Sinéad O’Connor ist seit ihrem ersten Aufschlag in der Öffentlichkeit stets mehr gewesen als einfach nur eine Sängerin. 1987 sorgt sie mit dem Video zu ihrer Debütsingle „Mandinka“ für Aufsehen: Eine kahl geschorene Sängerin, die erkennbar auf Krawall aus ist, fällt sofort auf. Wenn sie nun, mit nur 54 Jahren, ihren Rückzug vom Musikgeschäft ankündigt, heißt das keineswegs, dass sie deswegen aus der Öffentlichkeit verschwindet. Die notorische Skandalnudel beteuerte zwar einmal, es sei keine Absicht, dass sie immer so viel Ärger verursache, aber sie hat sich seit 30 Jahren eben auch nie Mühe gegeben, keinen zu verursachen.
Gleich nach dem weltweiten Durchbruch mit ihrer Version der Prince-Ballade „Nothing compares to you“ im Jahr 1990 tut sie buchstäblich alles, um anders zu sein. Die Welt ist verzaubert von der bildhübschen Sängerin mit der seelenvollen Stimme, aber O’Connor will genau so nicht wahrgenommen werden: als adrettes Popsternchen. Bei ihrem ersten Auftritt in den USA gelingt es ihr, das gesamte Land gegen sich aufzubringen, als sie sich weigert, vor ihrem Konzert die US-Hymne abspielen zu lassen, wie es Sitte ist. Die Künstlerin setzt ihren Kopf durch, verärgert aber die Mächtigen des US-Showgeschäfts. O’Connor freilich hält das nicht davon ab, gleich für noch mehr Stunk zu sorgen: In einer US-amerikanischen Fernsehsendung zerreißt sie das Foto des Papstes als Ausdruck des Protests gegen dessen Haltung zur Abtreibung – und weil sie die katholische Kirche allgemein nicht recht leiden kann. In den bigotten USA ein Affront, dessen Folgen sie bald zu spüren bekommt: Auf der Bühne wird sie feindselig ausgebuht, von Bob-Dylan-Fans übrigens, um die Sache noch bizarrer zu machen. Die Irin veröffentlicht weiter Musik, die auch recht ordentlich über die Theken geht, aber in der Öffentlichkeit dominiert das Bild einer unberechenbaren und labilen Person. 1996 lässt sie sich zur Priesterin der apostolischen Kirche Irlands weihen und schwört der „weltlichen“ Musik ab.

▸ Ziel der Aufgabe
Mit welchem Lied gelang Sinéad O’Connor laut dem Textauszug 1990 der weltweite Durchbruch?

▸ Bereitgestellte Daten
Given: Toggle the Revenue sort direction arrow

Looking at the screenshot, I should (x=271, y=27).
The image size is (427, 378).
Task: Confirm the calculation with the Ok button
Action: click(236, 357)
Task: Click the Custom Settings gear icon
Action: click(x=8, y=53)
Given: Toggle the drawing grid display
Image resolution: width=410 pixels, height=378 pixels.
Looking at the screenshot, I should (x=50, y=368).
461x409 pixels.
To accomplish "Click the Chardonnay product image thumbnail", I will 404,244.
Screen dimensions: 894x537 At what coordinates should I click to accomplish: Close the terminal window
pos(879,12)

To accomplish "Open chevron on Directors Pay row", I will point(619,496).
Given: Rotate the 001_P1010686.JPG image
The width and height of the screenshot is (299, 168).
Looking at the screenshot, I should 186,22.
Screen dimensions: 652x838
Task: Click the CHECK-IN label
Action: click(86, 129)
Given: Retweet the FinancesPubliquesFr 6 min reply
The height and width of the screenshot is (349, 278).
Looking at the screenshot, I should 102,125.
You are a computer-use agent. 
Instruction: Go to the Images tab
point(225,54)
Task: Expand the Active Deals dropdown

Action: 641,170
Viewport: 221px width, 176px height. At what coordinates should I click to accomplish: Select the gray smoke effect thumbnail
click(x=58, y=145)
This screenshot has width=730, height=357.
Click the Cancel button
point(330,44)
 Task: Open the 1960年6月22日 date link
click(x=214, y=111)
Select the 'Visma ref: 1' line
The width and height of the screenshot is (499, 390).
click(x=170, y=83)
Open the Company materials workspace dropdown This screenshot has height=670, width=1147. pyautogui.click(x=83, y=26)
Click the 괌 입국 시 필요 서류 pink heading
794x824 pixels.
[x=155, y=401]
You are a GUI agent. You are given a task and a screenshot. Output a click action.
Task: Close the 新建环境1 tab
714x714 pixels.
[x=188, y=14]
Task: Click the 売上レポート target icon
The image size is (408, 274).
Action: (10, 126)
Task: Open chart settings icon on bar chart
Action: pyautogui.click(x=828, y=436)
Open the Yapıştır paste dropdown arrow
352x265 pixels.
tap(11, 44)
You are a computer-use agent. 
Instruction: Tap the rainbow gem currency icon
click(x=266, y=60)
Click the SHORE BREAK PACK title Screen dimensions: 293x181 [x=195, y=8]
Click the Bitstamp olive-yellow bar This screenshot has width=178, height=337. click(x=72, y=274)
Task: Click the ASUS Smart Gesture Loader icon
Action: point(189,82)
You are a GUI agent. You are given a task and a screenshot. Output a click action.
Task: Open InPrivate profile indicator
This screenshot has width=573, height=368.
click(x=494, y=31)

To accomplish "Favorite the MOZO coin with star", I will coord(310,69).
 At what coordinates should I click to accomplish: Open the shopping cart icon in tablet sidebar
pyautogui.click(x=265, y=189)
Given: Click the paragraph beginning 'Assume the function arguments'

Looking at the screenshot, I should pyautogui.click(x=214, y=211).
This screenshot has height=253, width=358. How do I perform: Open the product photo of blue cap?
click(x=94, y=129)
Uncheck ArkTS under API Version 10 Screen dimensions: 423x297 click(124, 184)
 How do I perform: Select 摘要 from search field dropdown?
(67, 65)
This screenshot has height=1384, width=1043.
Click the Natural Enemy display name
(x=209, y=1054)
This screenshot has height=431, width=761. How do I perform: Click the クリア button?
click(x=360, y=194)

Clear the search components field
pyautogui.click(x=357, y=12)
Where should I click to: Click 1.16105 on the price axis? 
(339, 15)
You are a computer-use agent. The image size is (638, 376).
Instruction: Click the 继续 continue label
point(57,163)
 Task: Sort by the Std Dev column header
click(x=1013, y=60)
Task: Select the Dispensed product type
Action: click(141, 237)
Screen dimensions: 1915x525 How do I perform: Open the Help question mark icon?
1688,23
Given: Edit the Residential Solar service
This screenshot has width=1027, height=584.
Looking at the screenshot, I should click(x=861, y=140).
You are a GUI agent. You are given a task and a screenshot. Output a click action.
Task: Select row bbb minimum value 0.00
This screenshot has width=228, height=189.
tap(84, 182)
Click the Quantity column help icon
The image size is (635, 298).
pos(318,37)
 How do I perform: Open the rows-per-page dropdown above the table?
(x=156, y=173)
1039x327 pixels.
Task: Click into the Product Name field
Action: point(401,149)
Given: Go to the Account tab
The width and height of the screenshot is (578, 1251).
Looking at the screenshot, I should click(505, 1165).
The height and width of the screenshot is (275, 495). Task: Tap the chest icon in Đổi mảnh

▸ Antwort
Mit ihrer Version der Prince-Ballade „Nothing compares to you“.